Et puis j'ai lu. Beaucoup de choses sur des sujets divers, dont la religion, la croyance, les superstitions, la politique, la sociologie. Et j'en suis venu à me dire que la croyance est en fait le mode de fonctionnement "normal" de l'homme. Je préférerais le terme "modal" qui renvoie au domaine des statistiques, où le "mode" est la catégorie la plus représentée d'un échantillon. De plus, il évite une possible confusion d'interprétation qui tend à attribuer un jugement de valeur au mot "normal", surtout lorsqu'on ajoute ensuite son antagoniste: "anormal".

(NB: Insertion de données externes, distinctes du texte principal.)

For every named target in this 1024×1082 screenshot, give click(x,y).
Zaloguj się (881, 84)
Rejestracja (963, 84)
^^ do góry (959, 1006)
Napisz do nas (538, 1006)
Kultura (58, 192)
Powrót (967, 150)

La croyance est donc le mode dans le fonctionnement d'un cerveau humain; c'est une autre façon de dire simplement que la majorité des humains sont croyants. Sur cette constatation également, j'ai eu mon lot d'idées variées au fil des ans. Je suis passé par toutes les explications possibles. Depuis "c'est parce qu'ils ne sont pas assez intelligents" à "c'est pour se rassurer" en passant par toutes les variantes généralement infécondes des explications de la croyance. Celle que j'ai finalement trouvé la plus convaincante, c'est celle que développe Pascal Boyer dans son livre "Et l'homme créa les dieux". Il y décrit le cerveau comme un organe ayant hérité de son passé évolutif tout un tas de fonctions diverses, plus ou moins automatiques et inconscientes, qui ont jadis donné un avantage sélectif à l'homme (quant à savoir si leur rôle a été conservé, transformé, ou a simplement disparu, c'est une autre histoire. Le fait est que ces fonctions sont là et restent, car il n'est pas facile de se débarrasser d'un trait qui a porté ses fruits dans le passé). Il appelle ces fonctions des "systèmes d'inférences". Les superstitions et croyances ont, selon lui, un fort succès car elles ont tendance à activer un grand nombre de systèmes d'inférences, lesquels rendent alors pour l'esprit les idées en question très pertinentes, faciles à mémoriser et donc à transmettre. Cette explication peut paraître assez peu satisfaisante à première vue, mais je recommande vivement cette lecture. Quand l'idée a fait son bout de chemin, on en vient à trouver là une explication bien plus solide et avec un pouvoir explicatif supérieur aux autres.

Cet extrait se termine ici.